--- START ---

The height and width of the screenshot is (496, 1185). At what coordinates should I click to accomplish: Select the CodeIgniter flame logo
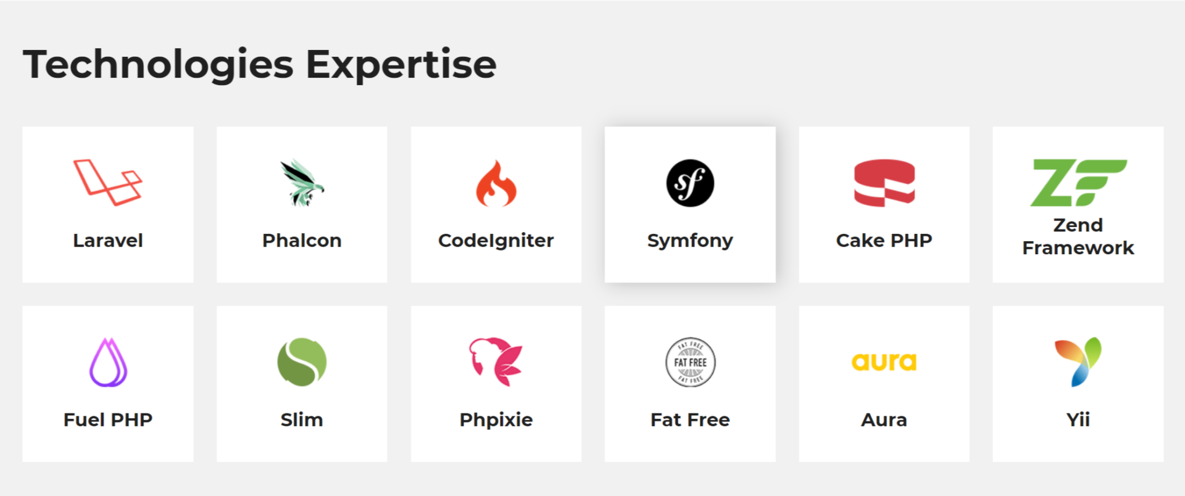coord(496,182)
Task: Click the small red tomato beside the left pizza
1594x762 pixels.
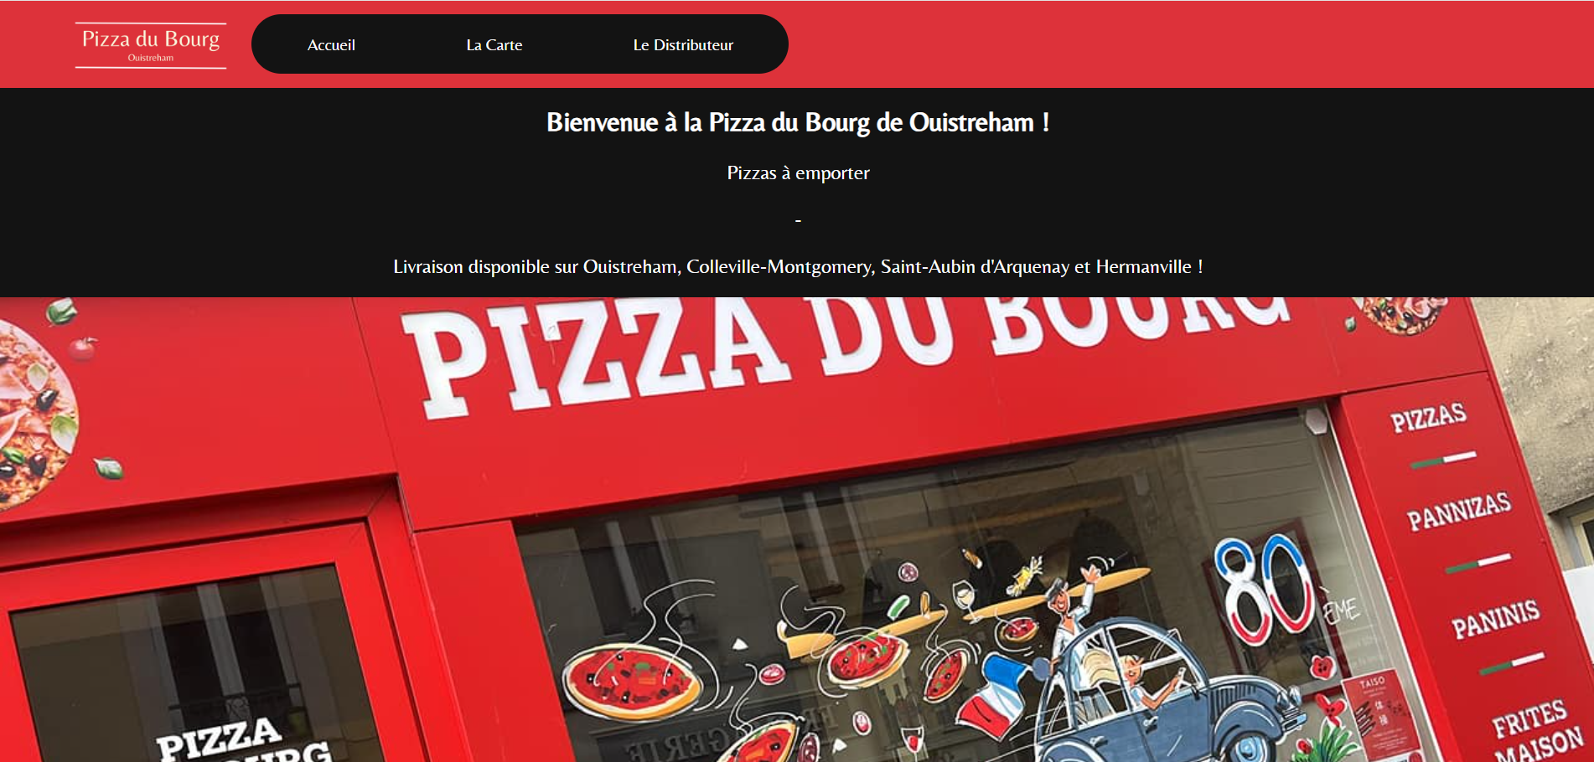Action: coord(82,348)
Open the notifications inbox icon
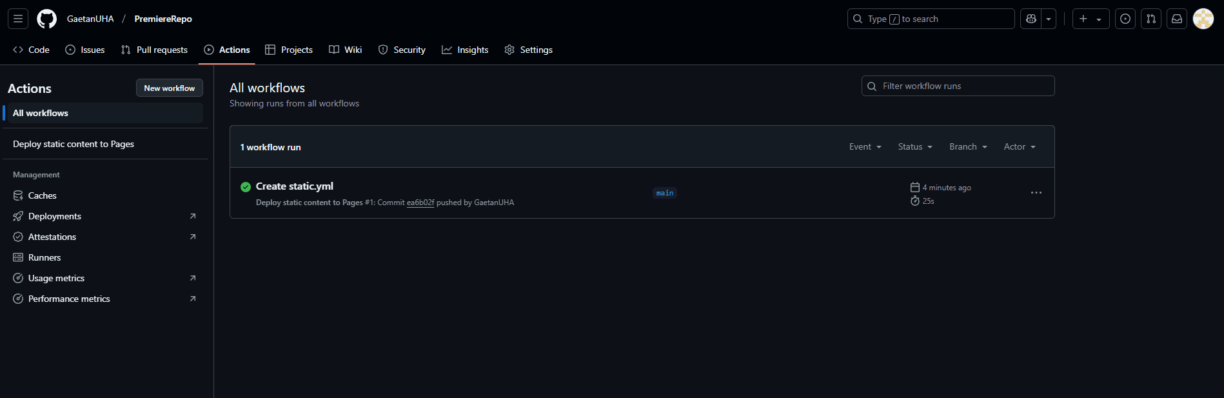Viewport: 1224px width, 398px height. coord(1177,19)
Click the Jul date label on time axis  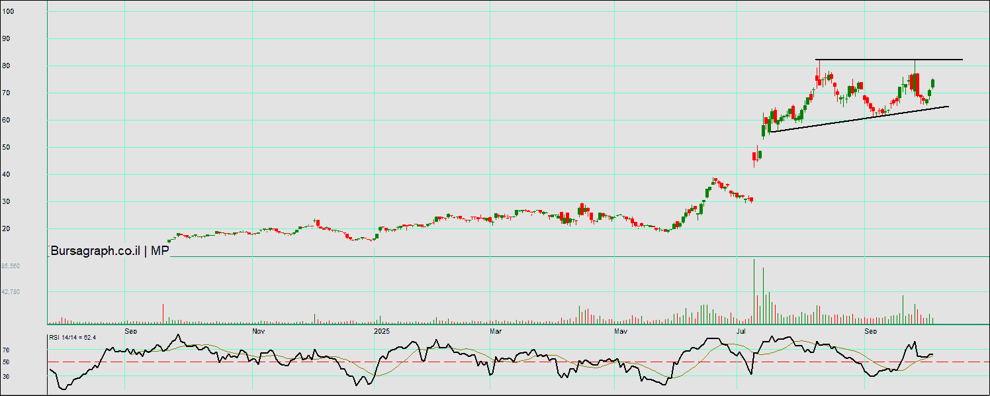tap(742, 330)
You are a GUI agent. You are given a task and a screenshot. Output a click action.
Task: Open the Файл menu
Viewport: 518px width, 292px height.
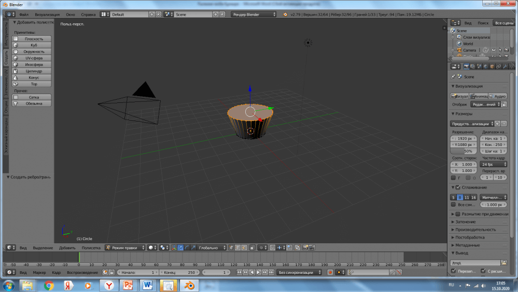(24, 15)
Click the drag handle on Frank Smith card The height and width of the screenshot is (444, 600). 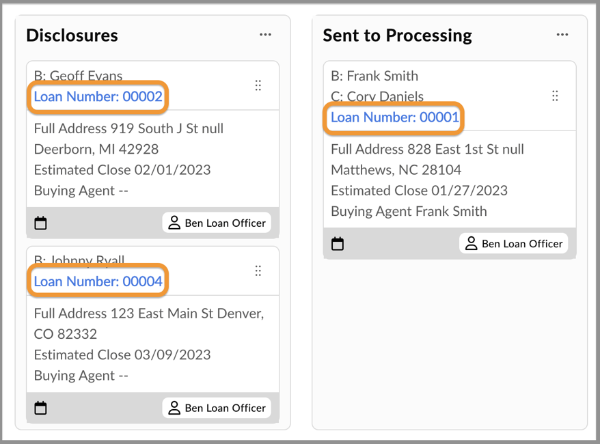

--- END ---

[WORK TO BE COMPLETED]:
Return only what lies between the line containing "Viewport: 518px width, 292px height." and the last line of the listing, those two lines included, exactly as written and with no pictures.

[RESPONSE TO THE TASK]:
Viewport: 518px width, 292px height.
(24, 15)
Click the drag handle on Frank Smith card The height and width of the screenshot is (444, 600). 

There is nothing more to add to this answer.